Physics and application of four-wave mixing in semiconductor optical amplifiers

1999 
This thesis investigates the physical mechanisms responsible for four-wave mixing (FWM) in semiconductor optical amplifiers (SOAs), and their application to quantum-well spectroscopy and all-optical signal processing. A microscopic theory of polarization-resolved FWM is developed, and the corresponding polarization selection rules are derived. It is then shown how these results can be used to study basic carrier dynamics in semiconductor active layers. Finally, a wavelength conversion device and a new class of all-optical logic gates, based on FWM in SOAs, are presented and characterized. The first part of the thesis is devoted to several experimental and theoretical investigations of carrier transport dynamics in multiquantum-well SOAs, and of their relation to the FWM nonlinearity of these devices. A polarization-resolved FWM configuration is used to study interwell carrier transport in a SOA consisting of alternating pairs of tensile and compressively strained quantum wells. A similar structure with interwell coupling provided by resonant tunneling is then investigated theoretically; it is shown how FWM can be used to excite coherent electric-dipole oscillations in this device, leading to efficient generation of TeraHertz radiation. Finally, a novel wavelength-resolved FWM technique is demonstrated to directly study the capture of carriers in quantum wells. The second part of the thesis focuses on the application of FWM to all-optical signal processing for WDM communication systems. A wavelength conversion device based on FWM in a long (1.5 mm) SOA is developed, and used to demonstrate error-free conversion of 10 Gbit/sec data over a record 30 nm wavelength span.

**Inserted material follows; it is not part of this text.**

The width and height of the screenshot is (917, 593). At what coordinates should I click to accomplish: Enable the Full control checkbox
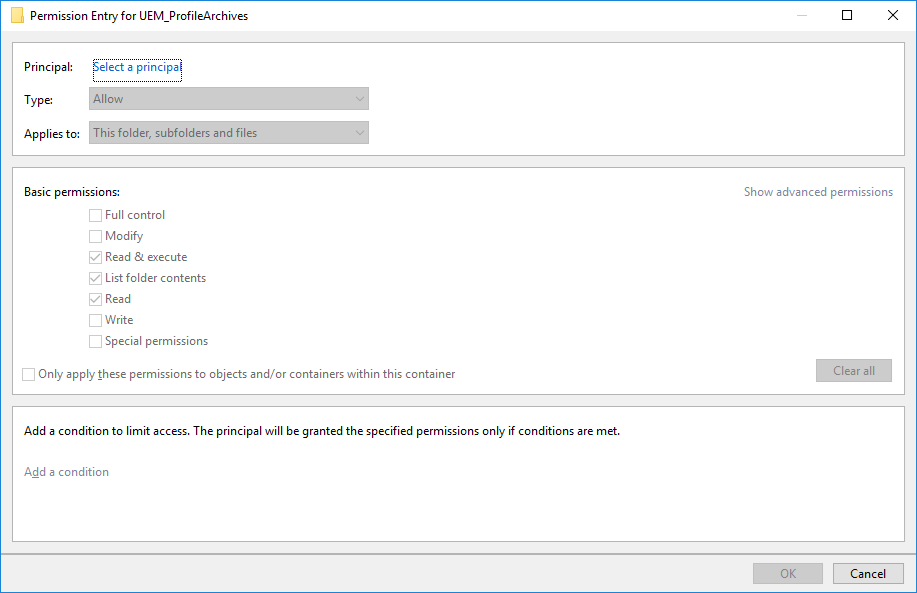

Other configurations for wavelength conversion by FWM are then proposed and demonstrated, including: a dual-pump configuration for polarization insensitive operation; a self-pumped FWM converter, based on a fiber-Bragg-grating coupled diode laser; and a device based on injection-locked FWM in this same laser, characterized by a large resonance peak in its conversion efficiency. Finally, the last chapter is devoted to a novel class of all-optical logic gates, based on FWM, designed to operate on bytes of information encoded in wavelength ("byte-wide WDM").